アプリの開発中には、いくつか躓くこともありました。サービスのダウンタイムにより、コードの手直しが必要になったこともあります。しかし、Shuttleの進化、特にネイティブな静的ファイル処理が導入されたことで、私のプロセスの一部はシンプルになりました。
以前はこのようなコードでした。
#[shuttle_runtime::main]
async fn axum() -> shuttle_axum::ShuttleAxum {
let router = Router::new()
// Previously, I needed to manually serve static files
.route(
"/static/Crimson.woff2",
get(|| async {
static_content(
include_bytes!("../static/fonts/Crimson.woff2",),
HeaderValue::from_static("text/woff2"),
)
}),
)
.route(
"/static/JetBrainsMono.woff2",
get(|| async {
static_content(
include_bytes!("../static/fonts/JetBrainsMono.woff2",),
HeaderValue::from_static("font/woff2"),
)
}),
)
.fallback(readable);
Ok(router.into())
}今では、こうなっています。
#[shuttle_runtime::main]
async fn axum() -> shuttle_axum::ShuttleAxum {
let router = Router::new()
.nest_service("/static", ServeDir::new(PathBuf::from("static")))
.fallback(readable);
Ok(router.into())
}このプロジェクトの詳細については、こちらのより詳しい解説をご覧ください。
コントロールと安全性
当初は、インフラのためにコードにアノテーションを付けることでベンダーロックインが起きるのではないかと心配していました。プロジェクトの完全なコントロールは手元に残しておきたかったのです。移行したくなったらどうするか。Shuttleのマクロはボイラープレートを取り除いてくれるので、追加した2つのアノテーションを削除すれば元のコードに戻せます。Shuttleのコード自体もオープンソースなので、セルフホストのインスタンスを立てることさえ可能です。もっとも、私はそうしたいとは思いませんが。
自前インフラの本当のコスト
インフラは一見簡単に見えるかもしれませんが、その維持にはさまざまな複雑さとコストが伴います。アップデート、デプロイ、可用性の確保など、負担は大きくなりがちです。これらの作業に費やす1時間1時間には、直接的なコストと機会費用の両方がかかります。

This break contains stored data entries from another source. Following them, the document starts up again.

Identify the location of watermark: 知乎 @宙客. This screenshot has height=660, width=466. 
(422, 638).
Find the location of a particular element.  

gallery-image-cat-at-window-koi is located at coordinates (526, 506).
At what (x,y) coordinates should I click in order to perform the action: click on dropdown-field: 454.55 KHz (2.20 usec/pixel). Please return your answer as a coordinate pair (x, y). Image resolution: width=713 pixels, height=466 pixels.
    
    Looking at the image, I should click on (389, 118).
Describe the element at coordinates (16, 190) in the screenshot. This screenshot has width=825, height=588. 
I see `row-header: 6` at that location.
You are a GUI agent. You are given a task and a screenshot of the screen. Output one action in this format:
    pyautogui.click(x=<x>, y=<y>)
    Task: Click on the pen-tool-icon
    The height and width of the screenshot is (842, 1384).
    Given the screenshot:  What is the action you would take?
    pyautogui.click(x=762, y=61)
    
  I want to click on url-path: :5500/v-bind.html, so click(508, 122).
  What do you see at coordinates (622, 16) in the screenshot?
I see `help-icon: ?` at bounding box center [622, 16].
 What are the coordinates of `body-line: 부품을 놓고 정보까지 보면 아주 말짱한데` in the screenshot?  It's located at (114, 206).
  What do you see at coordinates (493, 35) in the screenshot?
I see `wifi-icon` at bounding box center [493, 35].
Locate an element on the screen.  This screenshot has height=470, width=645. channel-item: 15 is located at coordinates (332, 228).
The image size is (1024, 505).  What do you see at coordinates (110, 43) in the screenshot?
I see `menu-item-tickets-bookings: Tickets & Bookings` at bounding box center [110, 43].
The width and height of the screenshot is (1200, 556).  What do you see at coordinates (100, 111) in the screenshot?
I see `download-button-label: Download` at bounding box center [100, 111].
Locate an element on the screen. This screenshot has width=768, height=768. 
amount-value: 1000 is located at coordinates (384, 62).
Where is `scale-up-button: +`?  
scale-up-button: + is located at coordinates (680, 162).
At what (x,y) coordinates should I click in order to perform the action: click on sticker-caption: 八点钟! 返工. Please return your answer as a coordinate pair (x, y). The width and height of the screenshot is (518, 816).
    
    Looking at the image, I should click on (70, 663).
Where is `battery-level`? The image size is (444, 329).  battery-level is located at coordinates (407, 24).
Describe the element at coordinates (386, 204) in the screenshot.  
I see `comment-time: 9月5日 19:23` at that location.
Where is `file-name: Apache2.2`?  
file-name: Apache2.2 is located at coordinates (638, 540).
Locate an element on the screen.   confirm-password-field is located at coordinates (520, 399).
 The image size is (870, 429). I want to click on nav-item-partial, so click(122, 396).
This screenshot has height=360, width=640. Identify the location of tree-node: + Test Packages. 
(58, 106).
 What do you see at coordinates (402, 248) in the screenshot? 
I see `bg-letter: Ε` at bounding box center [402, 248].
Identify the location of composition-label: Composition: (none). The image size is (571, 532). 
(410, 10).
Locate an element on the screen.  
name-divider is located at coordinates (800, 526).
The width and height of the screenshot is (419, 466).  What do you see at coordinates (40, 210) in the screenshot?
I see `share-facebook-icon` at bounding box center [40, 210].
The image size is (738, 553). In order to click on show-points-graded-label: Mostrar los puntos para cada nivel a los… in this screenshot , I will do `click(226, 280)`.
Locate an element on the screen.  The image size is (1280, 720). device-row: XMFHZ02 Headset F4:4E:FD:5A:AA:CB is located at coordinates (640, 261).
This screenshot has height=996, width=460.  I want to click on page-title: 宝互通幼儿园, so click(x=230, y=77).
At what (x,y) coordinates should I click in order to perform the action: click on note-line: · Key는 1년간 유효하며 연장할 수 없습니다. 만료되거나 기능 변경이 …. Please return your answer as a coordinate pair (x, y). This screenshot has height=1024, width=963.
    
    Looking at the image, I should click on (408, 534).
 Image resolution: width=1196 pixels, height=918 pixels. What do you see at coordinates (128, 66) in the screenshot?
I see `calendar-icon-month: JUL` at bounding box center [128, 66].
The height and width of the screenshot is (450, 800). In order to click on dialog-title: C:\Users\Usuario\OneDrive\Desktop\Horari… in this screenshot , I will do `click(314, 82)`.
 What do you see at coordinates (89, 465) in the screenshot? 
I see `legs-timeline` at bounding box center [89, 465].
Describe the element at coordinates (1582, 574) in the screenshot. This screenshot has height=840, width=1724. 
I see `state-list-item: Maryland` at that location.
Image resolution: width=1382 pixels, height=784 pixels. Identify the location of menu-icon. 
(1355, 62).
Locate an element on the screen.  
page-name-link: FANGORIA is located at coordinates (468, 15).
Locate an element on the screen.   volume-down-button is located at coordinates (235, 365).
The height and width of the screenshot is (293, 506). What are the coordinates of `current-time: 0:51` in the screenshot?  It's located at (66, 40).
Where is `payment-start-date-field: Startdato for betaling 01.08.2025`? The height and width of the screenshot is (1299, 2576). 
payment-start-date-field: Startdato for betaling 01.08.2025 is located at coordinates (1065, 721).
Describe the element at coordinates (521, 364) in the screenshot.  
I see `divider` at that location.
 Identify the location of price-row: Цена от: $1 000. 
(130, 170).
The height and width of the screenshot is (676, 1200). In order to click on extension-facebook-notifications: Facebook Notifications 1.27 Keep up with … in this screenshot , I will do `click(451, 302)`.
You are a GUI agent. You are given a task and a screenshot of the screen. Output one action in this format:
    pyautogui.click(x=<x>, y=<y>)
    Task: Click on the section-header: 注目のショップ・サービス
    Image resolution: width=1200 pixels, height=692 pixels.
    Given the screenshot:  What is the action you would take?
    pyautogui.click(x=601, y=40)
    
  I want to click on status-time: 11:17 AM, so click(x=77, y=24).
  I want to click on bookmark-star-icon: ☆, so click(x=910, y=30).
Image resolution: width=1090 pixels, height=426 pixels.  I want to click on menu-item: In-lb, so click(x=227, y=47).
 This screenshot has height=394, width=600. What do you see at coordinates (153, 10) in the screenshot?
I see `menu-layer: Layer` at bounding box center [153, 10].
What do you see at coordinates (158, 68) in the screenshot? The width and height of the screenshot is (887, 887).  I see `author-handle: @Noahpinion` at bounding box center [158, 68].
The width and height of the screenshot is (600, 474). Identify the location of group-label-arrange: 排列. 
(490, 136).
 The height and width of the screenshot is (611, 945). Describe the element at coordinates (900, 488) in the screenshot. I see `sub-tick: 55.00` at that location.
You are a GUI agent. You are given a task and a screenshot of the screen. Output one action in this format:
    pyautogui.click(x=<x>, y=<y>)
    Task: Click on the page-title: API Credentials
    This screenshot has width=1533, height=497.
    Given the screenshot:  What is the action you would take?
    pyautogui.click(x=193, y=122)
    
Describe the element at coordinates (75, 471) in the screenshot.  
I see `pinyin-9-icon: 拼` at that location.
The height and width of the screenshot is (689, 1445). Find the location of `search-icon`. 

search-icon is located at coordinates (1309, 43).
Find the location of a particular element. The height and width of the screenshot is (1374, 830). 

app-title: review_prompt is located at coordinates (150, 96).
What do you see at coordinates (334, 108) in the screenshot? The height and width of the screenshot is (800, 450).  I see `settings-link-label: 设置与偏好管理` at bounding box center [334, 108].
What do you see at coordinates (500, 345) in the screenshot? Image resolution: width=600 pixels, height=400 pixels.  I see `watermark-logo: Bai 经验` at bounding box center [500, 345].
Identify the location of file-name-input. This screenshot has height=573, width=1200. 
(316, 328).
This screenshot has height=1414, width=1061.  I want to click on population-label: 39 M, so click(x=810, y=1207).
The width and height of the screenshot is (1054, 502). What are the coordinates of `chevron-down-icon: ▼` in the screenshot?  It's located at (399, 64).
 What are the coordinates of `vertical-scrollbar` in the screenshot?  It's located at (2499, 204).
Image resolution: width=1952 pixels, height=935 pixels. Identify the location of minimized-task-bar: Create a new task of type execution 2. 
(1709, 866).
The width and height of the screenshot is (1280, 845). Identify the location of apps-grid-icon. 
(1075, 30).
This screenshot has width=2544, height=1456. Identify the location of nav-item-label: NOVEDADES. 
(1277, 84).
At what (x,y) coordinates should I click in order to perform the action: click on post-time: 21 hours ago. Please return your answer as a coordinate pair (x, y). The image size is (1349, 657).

インフラは迷路のようなものであり、Rustで開発する人にとってShuttleはうまくフィットするように思えます。Shuttleに何ができて何ができないか、ある程度理解できたので、近いうちにもっと大きなプロジェクトをShuttleで試してみようと考えています。試してみようと思っているなら、ニーズに合っているか確認するために料金プランをチェックしておくとよいでしょう。
インフラの本当のコストに目を向けましょう!
前にも述べたように、コストはサーバー代だけではありません。それ以上のものがかかります。最大の要因は、インフラの保守やデバッグにかかる人的労働でしょうが、これは高くつきます。Infrastructure as Codeを使うとしても、インフラのセットアップに何時間も費やし、さらにその維持にも多くの時間を要することになり、今の給与水準を考えれば高額になりかねません。
たとえ趣味のプロジェクトであっても、私にはその手間をかける価値はないと感じます。すべてを動かすためのコードよりも、むしろ機能の開発に取り組みたいのです。